Saturday, April 03, 2010

Foodlike Substances.

One thing that annoyed me about conservatives during Obama's campaign was their insistence on mocking him for his eating habits. What a pretentious, arugula-eating food-snob. How dare he eat a lesser-known variety of lettuce than the rest of America. What the hell is wrong with iceburg? It's crisp, cheap, and blissfully devoid of nutritional value.

You see, I don't see anything wrong with the Obama family's ardent appreciation for so-called elitist food. If we should be anything in this amazing country, it should be food-snobs. We should support local agricultural endeavors, eat funny-looking vegetables, and demand the companies that supply our food hold themselves to the highest possible quality standards. We should be the healthiest nation on the planet - not the least-healthy.

But here's where Obama and I stop tracking: I don't believe the government is going to pull us up out of our obese squalor and save us from childhood diabetes. In fact, I firmly believe the government put us there.

After my room mate brought home Jamie Oliver's Food Revolution cookbook, I checked out the show on hulu just to get recipe ideas and see The Naked Chef back in action. He's so dreamy.

I didn't realize the show actually had something to do with its title.

Jamie is documenting his mission to improve the eating habits of Americans by starting at the most ingenius and obvious place - the schools. He started a similar program in the UK that was wildly successful at transforming the food children were being fed.

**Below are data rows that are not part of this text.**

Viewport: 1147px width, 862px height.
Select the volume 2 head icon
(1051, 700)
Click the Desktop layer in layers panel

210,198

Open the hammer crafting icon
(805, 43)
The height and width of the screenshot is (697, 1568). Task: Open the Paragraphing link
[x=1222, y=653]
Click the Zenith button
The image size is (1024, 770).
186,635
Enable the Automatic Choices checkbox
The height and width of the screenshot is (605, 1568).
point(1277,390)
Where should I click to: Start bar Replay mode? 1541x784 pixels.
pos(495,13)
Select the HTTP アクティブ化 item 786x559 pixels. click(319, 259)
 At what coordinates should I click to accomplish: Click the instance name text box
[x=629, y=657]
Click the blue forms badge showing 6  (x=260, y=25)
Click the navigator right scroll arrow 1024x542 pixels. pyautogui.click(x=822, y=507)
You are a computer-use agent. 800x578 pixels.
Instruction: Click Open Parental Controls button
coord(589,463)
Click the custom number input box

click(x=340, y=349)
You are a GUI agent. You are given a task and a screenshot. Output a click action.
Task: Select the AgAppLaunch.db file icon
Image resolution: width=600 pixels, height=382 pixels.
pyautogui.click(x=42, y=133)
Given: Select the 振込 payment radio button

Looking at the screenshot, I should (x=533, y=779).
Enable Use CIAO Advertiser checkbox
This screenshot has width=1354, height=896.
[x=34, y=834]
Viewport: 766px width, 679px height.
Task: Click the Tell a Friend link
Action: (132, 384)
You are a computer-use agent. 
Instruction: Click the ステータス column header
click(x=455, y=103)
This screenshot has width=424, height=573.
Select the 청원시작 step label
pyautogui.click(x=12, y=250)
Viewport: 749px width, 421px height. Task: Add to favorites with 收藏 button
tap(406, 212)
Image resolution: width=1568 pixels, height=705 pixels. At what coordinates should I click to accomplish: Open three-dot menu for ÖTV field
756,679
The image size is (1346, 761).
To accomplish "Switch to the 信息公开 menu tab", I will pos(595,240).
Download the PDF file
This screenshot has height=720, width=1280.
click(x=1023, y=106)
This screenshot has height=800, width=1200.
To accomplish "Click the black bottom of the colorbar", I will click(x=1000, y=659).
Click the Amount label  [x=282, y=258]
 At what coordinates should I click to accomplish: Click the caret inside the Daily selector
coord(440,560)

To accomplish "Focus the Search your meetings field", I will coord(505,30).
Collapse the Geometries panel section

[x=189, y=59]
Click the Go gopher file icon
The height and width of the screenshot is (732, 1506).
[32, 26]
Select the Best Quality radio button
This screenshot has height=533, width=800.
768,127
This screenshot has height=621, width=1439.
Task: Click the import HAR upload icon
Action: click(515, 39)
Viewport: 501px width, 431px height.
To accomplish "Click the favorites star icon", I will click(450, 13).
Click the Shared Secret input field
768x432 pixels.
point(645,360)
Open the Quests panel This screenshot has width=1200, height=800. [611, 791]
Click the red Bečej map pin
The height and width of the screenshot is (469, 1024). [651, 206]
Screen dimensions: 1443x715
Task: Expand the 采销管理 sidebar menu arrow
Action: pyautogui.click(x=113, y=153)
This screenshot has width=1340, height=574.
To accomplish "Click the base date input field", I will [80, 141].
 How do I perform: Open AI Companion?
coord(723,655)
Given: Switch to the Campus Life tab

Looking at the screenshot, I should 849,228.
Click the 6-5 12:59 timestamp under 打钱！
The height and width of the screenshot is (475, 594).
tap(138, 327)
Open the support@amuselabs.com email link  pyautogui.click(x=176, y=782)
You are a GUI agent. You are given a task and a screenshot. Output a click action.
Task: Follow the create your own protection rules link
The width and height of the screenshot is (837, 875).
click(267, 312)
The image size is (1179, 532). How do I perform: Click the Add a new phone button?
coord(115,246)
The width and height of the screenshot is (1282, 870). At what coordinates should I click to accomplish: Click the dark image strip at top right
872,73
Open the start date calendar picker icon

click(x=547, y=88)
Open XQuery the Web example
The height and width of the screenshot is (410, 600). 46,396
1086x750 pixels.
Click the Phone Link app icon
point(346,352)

I had no idea how important this was. You see, I live in a dream world.

Until watching this program I was blind to the fact that children are still being fed bad food in public schools. I thought, surely in this time of FLOTUS vegetable gardens and the War On Obesity that we'd have gotten rid of the pizza and french fries for five-year-olds ages ago.

Here's the promo:

I say this all the time and I'll say it again - I was home schooled from 2nd grade on; my mother never bought soda, pre-made foods, or fast food. We grew up loving vegetables and whole foods because... that was just normal. It blows my mind to see children drinking milk with three teaspoons of sugar in it (yes, sugar in milk). It hurts me to see children dramatically acting like veggies are gross or yucky. I used to sneak up to our garden to pick parsley and sorrell and eat it like a rabbit.

Eating well is a learned behavior; if they were raised with vegetables as a normal, healthy, necessary part of life they wouldn't act that way. They should be gagging and spitting out the fat-loaded foodlike-substances they happily munch on every day; that is what's going to kill them, not the broccoli.

Shocking as this sounds, our system for school lunches has more backwards guidelines and pointless bureaucracy than the UK has.

Children can't have knives; they might stab each other. Pizza is suitable for breakfast, french fries are a vegetable, oh—and make sure you wear plastic gloves while you're preparing chicken byproducts for the kids! When it came time to look at the system that allows these types of things to go on in our schools, an expert explained that it's all laid out in regulation manuals thicker than phonebooks that she had to bring in on a dolly for their meeting.

Endless pages of pie charts, spreadsheets, and red tape... but our kids are eating pizza for breakfast.

Whiskey Tango Foxtrot?

I'm just a single twenty-something; I'm not a parent, but this has really boiled my potatoes. I aspire to have children some day and I wouldn't let them within 50 feet of a public school unless it was to take a standardized test to prove, once again, that home schoolers are infinitely smarter than public schoolers.

The government wants to give us "free" health care and tax our tanning beds 10% but they still present our children with animal-feed-grade fare?